> **Exercise instructions**
Rewrite all of the material with every occurrence of "GUI agent" changed to "interface agent", leaving everything else unchanged.

(Interface element records)
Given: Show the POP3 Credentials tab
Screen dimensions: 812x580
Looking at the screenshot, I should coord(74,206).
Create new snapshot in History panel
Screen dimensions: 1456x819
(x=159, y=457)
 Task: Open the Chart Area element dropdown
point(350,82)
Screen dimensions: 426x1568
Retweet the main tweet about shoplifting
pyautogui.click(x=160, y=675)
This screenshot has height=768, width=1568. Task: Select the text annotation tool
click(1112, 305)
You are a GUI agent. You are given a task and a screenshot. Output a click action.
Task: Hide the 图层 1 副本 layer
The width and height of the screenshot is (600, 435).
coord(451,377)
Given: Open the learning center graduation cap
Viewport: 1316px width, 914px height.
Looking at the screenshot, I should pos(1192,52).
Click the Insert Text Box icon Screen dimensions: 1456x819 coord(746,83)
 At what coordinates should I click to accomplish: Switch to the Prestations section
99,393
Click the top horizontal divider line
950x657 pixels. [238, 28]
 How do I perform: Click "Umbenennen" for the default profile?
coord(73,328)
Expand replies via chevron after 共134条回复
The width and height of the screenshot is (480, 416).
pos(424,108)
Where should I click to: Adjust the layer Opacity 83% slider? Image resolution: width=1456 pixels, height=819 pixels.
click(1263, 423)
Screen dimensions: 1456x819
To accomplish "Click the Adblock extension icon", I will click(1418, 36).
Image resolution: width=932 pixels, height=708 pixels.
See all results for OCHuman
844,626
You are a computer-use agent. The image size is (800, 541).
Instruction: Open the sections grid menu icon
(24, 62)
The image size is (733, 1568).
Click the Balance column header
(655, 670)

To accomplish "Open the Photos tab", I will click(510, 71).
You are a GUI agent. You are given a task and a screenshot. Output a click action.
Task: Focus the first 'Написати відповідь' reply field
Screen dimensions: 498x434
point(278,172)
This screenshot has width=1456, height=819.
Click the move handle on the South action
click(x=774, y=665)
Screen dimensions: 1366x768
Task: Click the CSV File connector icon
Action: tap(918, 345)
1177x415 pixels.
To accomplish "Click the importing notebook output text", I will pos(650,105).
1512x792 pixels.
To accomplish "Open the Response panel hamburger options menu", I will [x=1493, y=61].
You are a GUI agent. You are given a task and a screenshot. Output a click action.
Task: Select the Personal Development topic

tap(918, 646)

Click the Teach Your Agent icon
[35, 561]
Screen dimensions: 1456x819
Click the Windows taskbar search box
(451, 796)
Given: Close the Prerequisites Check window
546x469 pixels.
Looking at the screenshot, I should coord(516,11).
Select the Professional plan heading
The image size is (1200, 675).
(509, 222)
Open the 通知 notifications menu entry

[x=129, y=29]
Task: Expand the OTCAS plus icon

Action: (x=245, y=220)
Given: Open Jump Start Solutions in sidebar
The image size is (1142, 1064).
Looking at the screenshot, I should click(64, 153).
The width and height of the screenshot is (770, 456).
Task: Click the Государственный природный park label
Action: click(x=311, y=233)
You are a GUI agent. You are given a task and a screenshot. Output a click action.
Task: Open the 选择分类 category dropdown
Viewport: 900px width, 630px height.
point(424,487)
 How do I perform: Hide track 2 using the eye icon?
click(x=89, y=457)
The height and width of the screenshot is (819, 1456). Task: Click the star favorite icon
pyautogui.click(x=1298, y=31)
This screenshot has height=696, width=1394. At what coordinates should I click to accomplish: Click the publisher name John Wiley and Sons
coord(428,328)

> **Full answer**
Given: Show the POP3 Credentials tab
Screen dimensions: 812x580
Looking at the screenshot, I should coord(74,206).
Create new snapshot in History panel
Screen dimensions: 1456x819
(x=159, y=457)
 Task: Open the Chart Area element dropdown
point(350,82)
Screen dimensions: 426x1568
Retweet the main tweet about shoplifting
pyautogui.click(x=160, y=675)
This screenshot has height=768, width=1568. Task: Select the text annotation tool
click(1112, 305)
You are a interface agent. You are given a task and a screenshot. Output a click action.
Task: Hide the 图层 1 副本 layer
The width and height of the screenshot is (600, 435).
coord(451,377)
Given: Open the learning center graduation cap
Viewport: 1316px width, 914px height.
Looking at the screenshot, I should pos(1192,52).
Click the Insert Text Box icon Screen dimensions: 1456x819 coord(746,83)
 At what coordinates should I click to accomplish: Switch to the Prestations section
99,393
Click the top horizontal divider line
950x657 pixels. [238, 28]
 How do I perform: Click "Umbenennen" for the default profile?
coord(73,328)
Expand replies via chevron after 共134条回复
The width and height of the screenshot is (480, 416).
pos(424,108)
Where should I click to: Adjust the layer Opacity 83% slider? Image resolution: width=1456 pixels, height=819 pixels.
click(1263, 423)
Screen dimensions: 1456x819
To accomplish "Click the Adblock extension icon", I will click(1418, 36).
Image resolution: width=932 pixels, height=708 pixels.
See all results for OCHuman
844,626
You are a computer-use agent. The image size is (800, 541).
Instruction: Open the sections grid menu icon
(24, 62)
The image size is (733, 1568).
Click the Balance column header
(655, 670)

To accomplish "Open the Photos tab", I will click(510, 71).
You are a interface agent. You are given a task and a screenshot. Output a click action.
Task: Focus the first 'Написати відповідь' reply field
Screen dimensions: 498x434
point(278,172)
This screenshot has width=1456, height=819.
Click the move handle on the South action
click(x=774, y=665)
Screen dimensions: 1366x768
Task: Click the CSV File connector icon
Action: tap(918, 345)
1177x415 pixels.
To accomplish "Click the importing notebook output text", I will pos(650,105).
1512x792 pixels.
To accomplish "Open the Response panel hamburger options menu", I will [x=1493, y=61].
You are a interface agent. You are given a task and a screenshot. Output a click action.
Task: Select the Personal Development topic

tap(918, 646)

Click the Teach Your Agent icon
[35, 561]
Screen dimensions: 1456x819
Click the Windows taskbar search box
(451, 796)
Given: Close the Prerequisites Check window
546x469 pixels.
Looking at the screenshot, I should coord(516,11).
Select the Professional plan heading
The image size is (1200, 675).
(509, 222)
Open the 通知 notifications menu entry

[x=129, y=29]
Task: Expand the OTCAS plus icon

Action: (x=245, y=220)
Given: Open Jump Start Solutions in sidebar
The image size is (1142, 1064).
Looking at the screenshot, I should click(64, 153).
The width and height of the screenshot is (770, 456).
Task: Click the Государственный природный park label
Action: click(x=311, y=233)
You are a interface agent. You are given a task and a screenshot. Output a click action.
Task: Open the 选择分类 category dropdown
Viewport: 900px width, 630px height.
point(424,487)
 How do I perform: Hide track 2 using the eye icon?
click(x=89, y=457)
The height and width of the screenshot is (819, 1456). Task: Click the star favorite icon
pyautogui.click(x=1298, y=31)
This screenshot has height=696, width=1394. At what coordinates should I click to accomplish: Click the publisher name John Wiley and Sons
coord(428,328)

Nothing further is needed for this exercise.